Iconectiv has the role of industry and policy administrator for SHAKEN. It essentially acts as the trust authority, to ensure that different parts of the STIR/SHAKEN authentication process are trustworthy themselves and not infiltrated, including carriers, companies providing signing certificates to carriers, and the certificate authorities.
“Those three things create this triangle of trust to ensure SHAKEN is not penetrated by fraudsters,” Chris Drake CTO of iconectiv told Fierce.
Iconectiv has processed well over 100 carriers to be enabled for SHAKEN certificates, according to Drake, with more than half a dozen certificate authorities approved to dole them out. There are between 50 and 100 carriers still in the queue.

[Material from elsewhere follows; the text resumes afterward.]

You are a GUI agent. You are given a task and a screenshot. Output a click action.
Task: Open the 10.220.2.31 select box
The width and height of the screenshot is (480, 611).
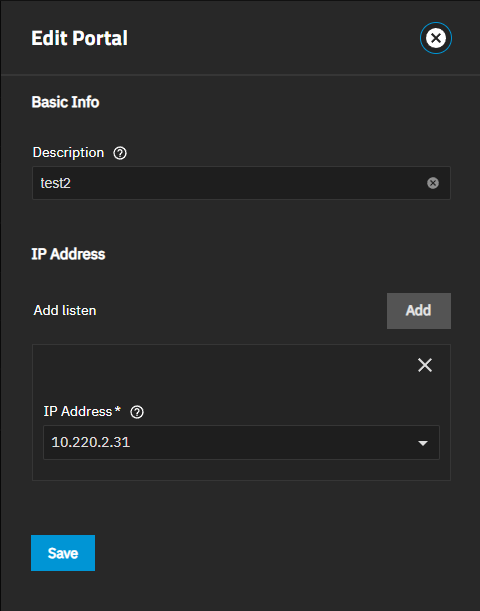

“It’s quite vibrant and it’s only going to pick up,” Drake said, as the June deadline gets closer. And he wouldn’t be surprised if that ticked up to 400 or 500. “That’s not everybody, but that’s a huge chunk of the American calling ecosystem that should be ready to do SHAKEN by the end of June.”
A lot of testing has gone into the technical aspects of STIR/SHAKEN to make sure it's interoperable among carrier networks – where calls to and from a providers’ network can be verified on both ends and vice versa – and is pretty smooth at this point, he said.
T-Mobile and AT&T have been exchanging calls using STIR/SHAKEN since 2019. To date, T-Mobile says it’s protected over 80 million customers from more than 33 billion suspect calls. AT&T has blocked or labeled more than 16 billion robocalls since 2016. Verizon, meanwhile, said it’s prevented more than 10 billion unwanted calls to more than 75 million customers to date.
STIR/SHAKEN not a silver bullet
While verifying the authenticity of a phone number before it reaches consumers is an important tool against robocalls, Drake acknowledged it’s not the end-all-be-all to fix the problem.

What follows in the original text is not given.